The second stage of the mixing process consisted in slaving the sound sources’ positioning to the movements of the video-camera. We applied rotations to the sound-field according to the camera’s viewpoint. This is one of the great advantages of mixing in Ambisonics, as such rotations can be easily and efficiently operated on the encoded stream, affecting the sound scene as a whole [6]. In the process of creating a fusion between ambisonics mix and video, we wanted the auditory elements to be located where the instruments are seen on the screen. However, the problem is that the perceived visual location greatly depends on the screen width (and on the distance of the viewer to the screen). In order to create a “portable” mix, robust to different playback conditions, we chose to place an instrument closer to the centre (of the image) whenever it is visible, even though it may not match exactly its visual location.
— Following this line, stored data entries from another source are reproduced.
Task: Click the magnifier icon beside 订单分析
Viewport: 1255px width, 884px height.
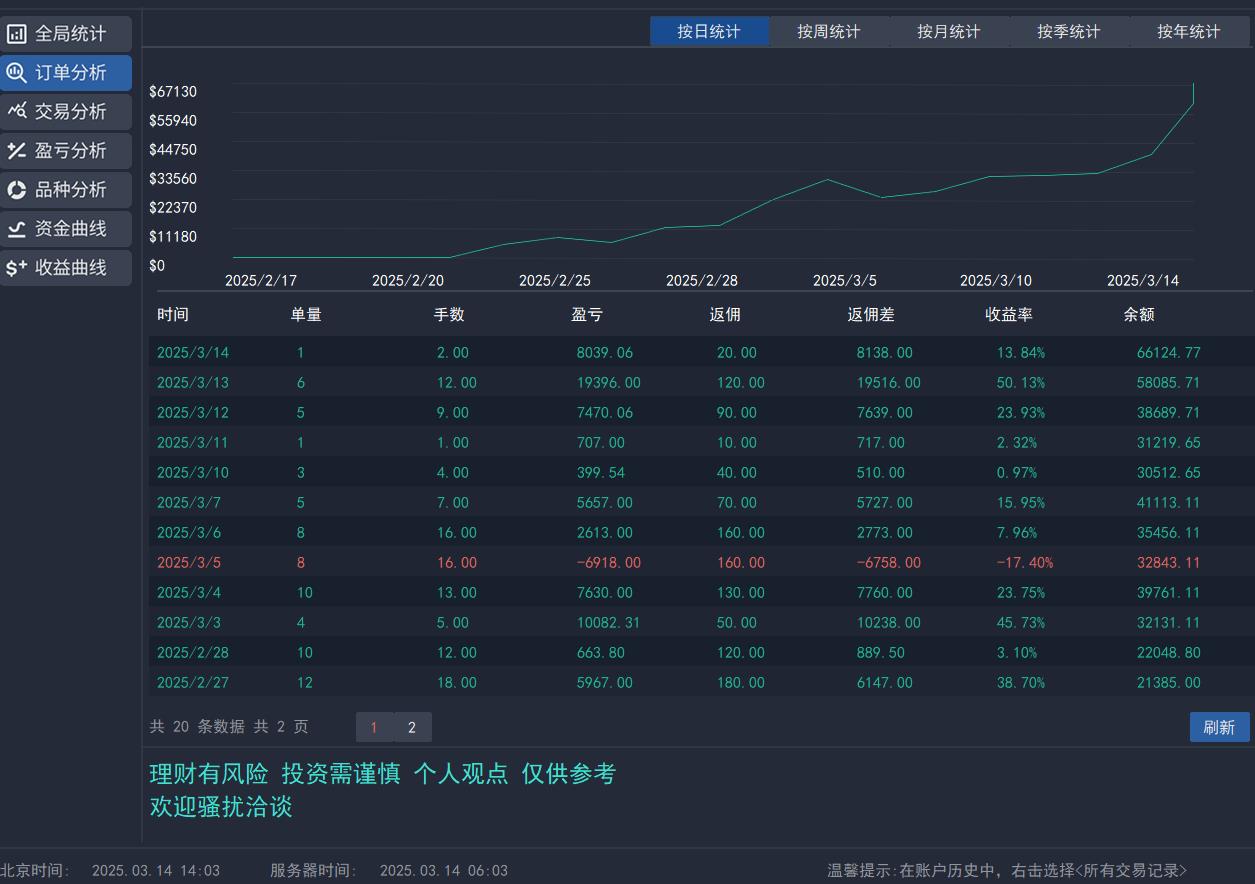Action: [17, 72]
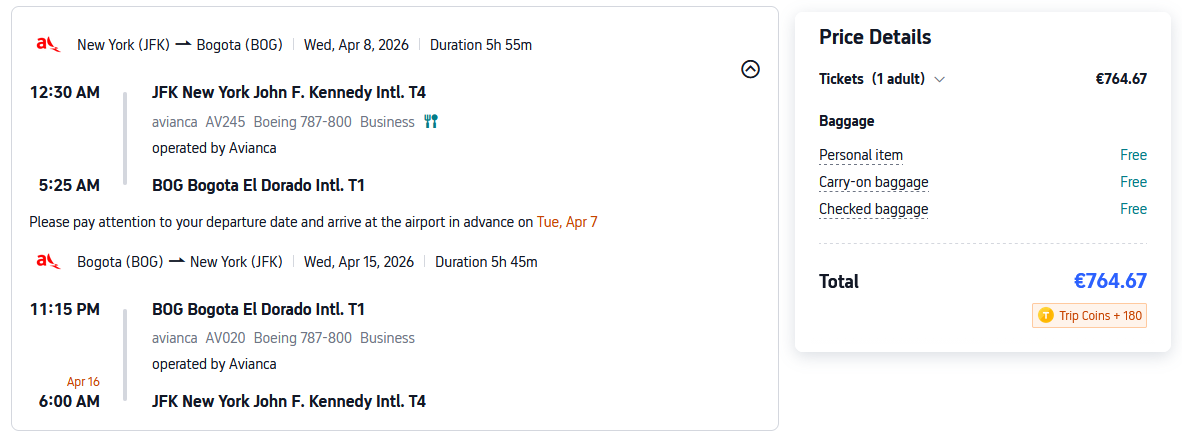Image resolution: width=1182 pixels, height=437 pixels.
Task: Click the Total price €764.67
Action: (x=1110, y=281)
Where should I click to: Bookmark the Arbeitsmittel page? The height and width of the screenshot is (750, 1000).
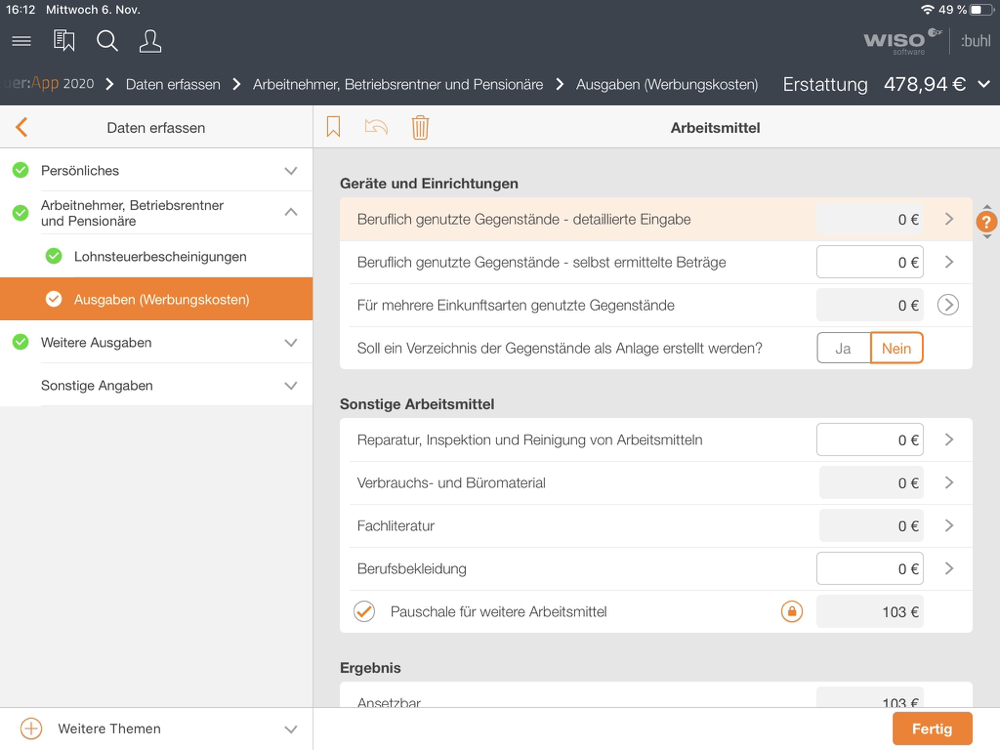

We also wanted to enhance the sources presence in relation to the visual cues, and we used for that another Ambisonics effect, referred to as “focus” (in Panoramix) or directional loudness [6]. This effect allows to emphasize some areas of the soundfield, by simulating virtual microphones with adjustable directivity pattern. The pictures below show the “focus” user interface with varying selectivity settings.

We used automation on this effect to adjust the focusing direction towards the instrument displayed on the video. This audio FX does not only affects the perceptible level of the instrument, but also increases its direct sound over reverberation ratio. Depending of the simulated directivity pattern, the instrument in front has more level and direct sound than those on the side; and those on the side more than those in the back. We used a rather low selectivity index (similar to the leftmost picture) in order to keep a certain amount of direct sound for the sources in the back. Interestingly, this FX creates a sort of “dynamic mix”, as if there was automation on tracks’ level and reverb send. This vividly animates the musical and visual narration, and helps to understand the camera’s movements.


Conclusion and future perspectives

This project was our first experience in ambisonics recording (using the Eigenmike) and mixing (using Panoramix). The disposition of an ambisonic microphone in relation with the musicians, just like in a « traditional » stereo recording, requires practice and experience. Moreover, the 3D listening is a new way to approach the sound image, that needs to be learnt. Despite of the induced technical difficulties (number of channels, encoding and decoding parameters…), we find this format has a great potential in terms of recording and mixing creative possibilities. The piece we’ve chosen allowed us to take benefits of the specifics ambisonics effects (rotation, focus, blur) in order to make a POV immersive production.


Listening instructions

We send you the video and the audio file separately. The video is cut to start synchronously with the audio. Import the two files in your favourite DAW, both starting at the same point.

Keep in mind that depending on your playback software and plugins you use to decode the ambisonics mix, there may be a delay between audio and video.

In order to compensate this delay, we added a synchronisation signal at the beginning (white screen on video and « beep » on audio), followed by the speech announcements (« front », « left », « right », « rear » and « top »).



[1] http://www.conservatoiredeparis.fr/en/accueil/

[2] https://mhacoustics.com/

[3] T. Carpentier. Panoramix: 3D mixing and post-production workstation. In Proc. 42nd International Computer Music Conference (ICMC), pages 122 – 127, Utrecht, Netherlands, Sept 2016.

[4] T. Carpentier. ToscA: An OSC Communication Plugin for Object-Oriented Spatialization Authoring. In Proc. of the 41st International Computer Music Conference, pages 368 – 371, Denton, TX, USA, Sept. 2015.

[5] T. Carpentier. Ambisonic spatial blur. In Proc 142nd AES Convention, Berlin, Germany, May 2017.

[6] M. Kronlachner and F. Zotter. Spatial transformations for the enhancement of Ambisonic recordings. In 2nd International Conference on Spatial Audio (ICSA), Erlangen, Germany, February 2014.